• **Prompt**: Reproduce only the entries from the line with "Screen dimensions: 1280x800" up to and including the line with "click(18, 230)", renaming "Databases" to "Tables" and keeping all else the same.

# Data excerpts start

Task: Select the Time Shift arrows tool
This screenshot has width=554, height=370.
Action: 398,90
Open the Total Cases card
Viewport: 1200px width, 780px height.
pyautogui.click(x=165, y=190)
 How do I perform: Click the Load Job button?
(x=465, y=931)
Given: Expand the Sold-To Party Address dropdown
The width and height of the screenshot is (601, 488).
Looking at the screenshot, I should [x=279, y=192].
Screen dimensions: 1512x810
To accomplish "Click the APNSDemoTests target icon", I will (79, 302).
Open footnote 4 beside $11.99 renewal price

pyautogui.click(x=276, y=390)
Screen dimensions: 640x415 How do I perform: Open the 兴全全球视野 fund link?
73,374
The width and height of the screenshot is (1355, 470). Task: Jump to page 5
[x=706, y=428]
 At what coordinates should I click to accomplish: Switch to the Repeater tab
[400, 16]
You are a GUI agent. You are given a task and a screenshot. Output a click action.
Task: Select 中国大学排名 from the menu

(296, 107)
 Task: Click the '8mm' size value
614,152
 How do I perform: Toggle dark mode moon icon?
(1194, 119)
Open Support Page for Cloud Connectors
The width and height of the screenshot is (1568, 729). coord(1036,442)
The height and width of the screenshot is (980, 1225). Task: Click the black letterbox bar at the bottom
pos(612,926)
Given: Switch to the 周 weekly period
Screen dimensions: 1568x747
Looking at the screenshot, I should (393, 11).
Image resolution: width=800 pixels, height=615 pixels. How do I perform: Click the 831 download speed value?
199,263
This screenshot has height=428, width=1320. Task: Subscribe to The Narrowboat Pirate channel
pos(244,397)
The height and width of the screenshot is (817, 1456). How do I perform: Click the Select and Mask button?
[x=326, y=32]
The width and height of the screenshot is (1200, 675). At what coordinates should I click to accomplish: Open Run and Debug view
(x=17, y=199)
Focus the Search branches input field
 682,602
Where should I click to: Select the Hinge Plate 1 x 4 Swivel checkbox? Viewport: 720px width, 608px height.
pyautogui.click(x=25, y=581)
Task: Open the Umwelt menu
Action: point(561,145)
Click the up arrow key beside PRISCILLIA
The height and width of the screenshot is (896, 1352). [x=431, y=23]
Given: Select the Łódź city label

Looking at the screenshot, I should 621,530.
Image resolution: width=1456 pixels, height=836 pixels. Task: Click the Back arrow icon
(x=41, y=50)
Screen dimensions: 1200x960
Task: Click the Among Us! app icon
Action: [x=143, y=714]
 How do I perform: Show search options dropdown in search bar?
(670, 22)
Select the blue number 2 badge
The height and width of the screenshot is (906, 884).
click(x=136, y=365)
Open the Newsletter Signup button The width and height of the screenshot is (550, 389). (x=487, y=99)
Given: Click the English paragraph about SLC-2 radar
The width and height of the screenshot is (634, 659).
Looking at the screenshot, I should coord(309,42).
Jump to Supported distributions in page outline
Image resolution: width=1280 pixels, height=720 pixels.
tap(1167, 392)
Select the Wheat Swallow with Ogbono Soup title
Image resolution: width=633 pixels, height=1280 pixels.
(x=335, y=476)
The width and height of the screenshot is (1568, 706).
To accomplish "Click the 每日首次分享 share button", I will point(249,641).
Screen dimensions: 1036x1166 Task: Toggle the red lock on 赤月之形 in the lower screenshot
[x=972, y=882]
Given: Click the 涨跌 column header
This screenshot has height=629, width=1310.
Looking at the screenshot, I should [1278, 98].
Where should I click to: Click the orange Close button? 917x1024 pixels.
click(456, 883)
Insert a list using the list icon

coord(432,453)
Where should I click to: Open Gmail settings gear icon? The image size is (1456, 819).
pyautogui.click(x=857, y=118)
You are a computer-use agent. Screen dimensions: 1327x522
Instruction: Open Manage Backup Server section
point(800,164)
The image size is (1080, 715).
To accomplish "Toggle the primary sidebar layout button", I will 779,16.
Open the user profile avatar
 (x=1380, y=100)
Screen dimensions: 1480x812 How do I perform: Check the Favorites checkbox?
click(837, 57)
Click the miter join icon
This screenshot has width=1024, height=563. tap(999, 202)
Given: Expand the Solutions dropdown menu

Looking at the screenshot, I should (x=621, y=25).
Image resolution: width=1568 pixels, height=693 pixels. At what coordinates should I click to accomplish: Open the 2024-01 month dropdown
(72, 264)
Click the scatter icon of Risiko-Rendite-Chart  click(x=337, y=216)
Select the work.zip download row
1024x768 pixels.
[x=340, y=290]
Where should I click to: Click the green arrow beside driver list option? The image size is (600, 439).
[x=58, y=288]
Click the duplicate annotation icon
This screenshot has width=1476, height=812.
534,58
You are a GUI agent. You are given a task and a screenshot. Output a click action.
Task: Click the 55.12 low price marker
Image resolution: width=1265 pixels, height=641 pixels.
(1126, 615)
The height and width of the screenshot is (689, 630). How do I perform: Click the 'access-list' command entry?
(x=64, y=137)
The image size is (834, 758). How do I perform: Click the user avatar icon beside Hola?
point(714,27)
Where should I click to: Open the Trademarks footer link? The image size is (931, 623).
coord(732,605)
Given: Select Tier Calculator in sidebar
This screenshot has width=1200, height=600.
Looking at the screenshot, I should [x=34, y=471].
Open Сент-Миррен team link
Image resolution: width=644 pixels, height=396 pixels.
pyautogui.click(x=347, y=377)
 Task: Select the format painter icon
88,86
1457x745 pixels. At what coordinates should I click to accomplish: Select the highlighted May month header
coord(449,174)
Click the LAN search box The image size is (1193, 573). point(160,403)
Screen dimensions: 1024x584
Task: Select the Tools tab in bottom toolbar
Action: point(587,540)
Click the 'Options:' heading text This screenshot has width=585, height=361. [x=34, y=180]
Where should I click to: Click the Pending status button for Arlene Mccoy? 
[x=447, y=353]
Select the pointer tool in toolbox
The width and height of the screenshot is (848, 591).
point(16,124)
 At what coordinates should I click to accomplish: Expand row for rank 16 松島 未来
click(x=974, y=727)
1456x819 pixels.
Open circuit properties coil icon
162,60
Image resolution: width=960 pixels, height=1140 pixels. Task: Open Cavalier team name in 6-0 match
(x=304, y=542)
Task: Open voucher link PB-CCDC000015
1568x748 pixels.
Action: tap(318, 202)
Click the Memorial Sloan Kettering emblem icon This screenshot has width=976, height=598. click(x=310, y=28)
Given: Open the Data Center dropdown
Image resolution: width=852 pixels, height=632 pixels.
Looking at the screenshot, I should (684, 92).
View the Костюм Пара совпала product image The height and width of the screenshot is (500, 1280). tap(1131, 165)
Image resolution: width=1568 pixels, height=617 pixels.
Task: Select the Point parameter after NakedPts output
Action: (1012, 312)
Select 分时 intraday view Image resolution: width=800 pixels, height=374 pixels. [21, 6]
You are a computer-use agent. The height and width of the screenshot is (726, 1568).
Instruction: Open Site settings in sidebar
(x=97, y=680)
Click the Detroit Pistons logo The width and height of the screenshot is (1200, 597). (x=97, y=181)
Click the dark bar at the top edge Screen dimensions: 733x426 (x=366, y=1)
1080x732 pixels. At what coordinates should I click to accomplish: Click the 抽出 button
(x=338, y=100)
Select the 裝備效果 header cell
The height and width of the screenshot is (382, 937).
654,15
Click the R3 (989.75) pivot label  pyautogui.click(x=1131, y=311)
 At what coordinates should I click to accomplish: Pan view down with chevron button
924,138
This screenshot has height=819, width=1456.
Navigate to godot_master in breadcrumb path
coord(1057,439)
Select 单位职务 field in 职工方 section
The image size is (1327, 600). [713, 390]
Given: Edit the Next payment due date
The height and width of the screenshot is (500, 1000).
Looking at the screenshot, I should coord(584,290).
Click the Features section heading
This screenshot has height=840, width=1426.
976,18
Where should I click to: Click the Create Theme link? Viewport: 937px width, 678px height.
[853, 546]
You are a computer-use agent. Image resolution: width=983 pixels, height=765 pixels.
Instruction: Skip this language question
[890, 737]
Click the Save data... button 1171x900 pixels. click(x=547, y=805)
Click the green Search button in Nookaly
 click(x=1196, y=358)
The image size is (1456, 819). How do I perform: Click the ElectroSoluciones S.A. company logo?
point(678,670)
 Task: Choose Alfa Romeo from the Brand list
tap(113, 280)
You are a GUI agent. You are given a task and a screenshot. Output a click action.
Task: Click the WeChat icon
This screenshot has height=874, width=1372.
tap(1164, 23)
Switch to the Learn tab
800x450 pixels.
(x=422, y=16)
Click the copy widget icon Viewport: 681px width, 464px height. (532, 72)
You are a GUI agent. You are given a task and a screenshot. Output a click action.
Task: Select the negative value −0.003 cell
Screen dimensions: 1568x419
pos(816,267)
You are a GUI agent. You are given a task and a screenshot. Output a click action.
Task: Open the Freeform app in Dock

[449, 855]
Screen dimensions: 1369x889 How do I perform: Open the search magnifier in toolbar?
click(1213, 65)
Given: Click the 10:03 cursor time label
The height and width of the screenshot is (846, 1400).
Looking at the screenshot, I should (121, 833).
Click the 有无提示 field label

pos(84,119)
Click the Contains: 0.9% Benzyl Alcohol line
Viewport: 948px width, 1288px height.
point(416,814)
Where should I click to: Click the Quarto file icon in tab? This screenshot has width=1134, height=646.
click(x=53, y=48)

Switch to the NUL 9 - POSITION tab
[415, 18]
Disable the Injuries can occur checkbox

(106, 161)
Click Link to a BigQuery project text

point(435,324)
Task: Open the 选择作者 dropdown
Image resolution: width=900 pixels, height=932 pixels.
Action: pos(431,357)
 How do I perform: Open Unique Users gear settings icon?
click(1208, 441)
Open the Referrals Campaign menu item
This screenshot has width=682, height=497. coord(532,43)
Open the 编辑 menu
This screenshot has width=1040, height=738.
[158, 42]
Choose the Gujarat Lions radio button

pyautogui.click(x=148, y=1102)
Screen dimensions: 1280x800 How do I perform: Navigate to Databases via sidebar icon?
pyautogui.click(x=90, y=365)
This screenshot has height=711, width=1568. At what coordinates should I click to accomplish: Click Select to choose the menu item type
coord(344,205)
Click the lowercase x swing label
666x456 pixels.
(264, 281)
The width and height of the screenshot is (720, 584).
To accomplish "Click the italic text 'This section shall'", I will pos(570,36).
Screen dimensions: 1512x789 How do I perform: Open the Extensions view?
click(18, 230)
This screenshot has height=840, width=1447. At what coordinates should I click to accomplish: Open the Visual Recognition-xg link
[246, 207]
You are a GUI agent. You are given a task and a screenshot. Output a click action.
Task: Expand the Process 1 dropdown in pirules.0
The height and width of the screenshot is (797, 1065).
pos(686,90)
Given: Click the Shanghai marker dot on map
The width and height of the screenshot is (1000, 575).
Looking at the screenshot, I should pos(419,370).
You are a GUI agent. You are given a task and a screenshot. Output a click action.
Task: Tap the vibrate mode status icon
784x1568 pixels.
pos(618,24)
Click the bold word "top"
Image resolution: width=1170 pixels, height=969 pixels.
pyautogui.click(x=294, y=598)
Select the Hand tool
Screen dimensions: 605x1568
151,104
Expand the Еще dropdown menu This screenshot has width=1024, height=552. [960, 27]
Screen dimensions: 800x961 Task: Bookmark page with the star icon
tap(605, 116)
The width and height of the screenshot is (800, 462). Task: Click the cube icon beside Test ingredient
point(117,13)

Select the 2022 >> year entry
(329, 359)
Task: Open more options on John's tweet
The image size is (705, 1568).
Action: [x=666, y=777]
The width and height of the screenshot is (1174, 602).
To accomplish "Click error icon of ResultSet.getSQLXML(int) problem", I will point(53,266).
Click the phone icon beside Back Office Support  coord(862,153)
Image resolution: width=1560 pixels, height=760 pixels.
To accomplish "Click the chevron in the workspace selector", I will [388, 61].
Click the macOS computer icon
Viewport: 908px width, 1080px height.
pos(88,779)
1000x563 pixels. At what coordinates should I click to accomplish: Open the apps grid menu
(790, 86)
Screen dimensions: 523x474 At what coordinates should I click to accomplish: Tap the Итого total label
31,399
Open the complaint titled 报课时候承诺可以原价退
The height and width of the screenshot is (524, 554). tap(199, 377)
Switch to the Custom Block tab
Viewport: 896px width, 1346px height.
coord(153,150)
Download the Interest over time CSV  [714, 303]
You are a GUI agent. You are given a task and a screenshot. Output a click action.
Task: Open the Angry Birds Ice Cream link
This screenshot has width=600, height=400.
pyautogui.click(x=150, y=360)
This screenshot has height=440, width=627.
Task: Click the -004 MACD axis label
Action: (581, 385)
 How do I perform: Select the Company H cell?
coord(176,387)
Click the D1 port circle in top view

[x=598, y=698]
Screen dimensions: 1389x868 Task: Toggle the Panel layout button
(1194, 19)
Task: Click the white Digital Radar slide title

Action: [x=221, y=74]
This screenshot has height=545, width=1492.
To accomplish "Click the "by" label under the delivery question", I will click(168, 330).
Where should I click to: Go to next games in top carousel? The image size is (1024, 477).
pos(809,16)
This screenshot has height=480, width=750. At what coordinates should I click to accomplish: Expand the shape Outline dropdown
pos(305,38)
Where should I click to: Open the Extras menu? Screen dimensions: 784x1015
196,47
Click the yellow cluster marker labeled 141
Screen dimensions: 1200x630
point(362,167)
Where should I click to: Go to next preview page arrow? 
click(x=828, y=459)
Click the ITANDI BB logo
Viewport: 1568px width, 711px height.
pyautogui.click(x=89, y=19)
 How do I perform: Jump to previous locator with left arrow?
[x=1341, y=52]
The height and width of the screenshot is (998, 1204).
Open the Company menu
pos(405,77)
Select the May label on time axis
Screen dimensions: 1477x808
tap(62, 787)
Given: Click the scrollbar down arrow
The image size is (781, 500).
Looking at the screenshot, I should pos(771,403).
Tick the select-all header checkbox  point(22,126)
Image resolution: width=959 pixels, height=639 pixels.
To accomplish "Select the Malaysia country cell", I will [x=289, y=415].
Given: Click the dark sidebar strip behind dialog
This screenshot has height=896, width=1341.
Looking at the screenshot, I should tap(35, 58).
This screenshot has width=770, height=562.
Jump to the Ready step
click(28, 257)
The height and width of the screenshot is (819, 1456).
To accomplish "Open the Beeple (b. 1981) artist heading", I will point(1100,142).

# Data excerpts end

• **Response for this exercise**:
Screen dimensions: 1280x800 How do I perform: Navigate to Tables via sidebar icon?
pyautogui.click(x=90, y=365)
This screenshot has height=711, width=1568. At what coordinates should I click to accomplish: Click Select to choose the menu item type
coord(344,205)
Click the lowercase x swing label
666x456 pixels.
(264, 281)
The width and height of the screenshot is (720, 584).
To accomplish "Click the italic text 'This section shall'", I will pos(570,36).
Screen dimensions: 1512x789 How do I perform: Open the Extensions view?
click(18, 230)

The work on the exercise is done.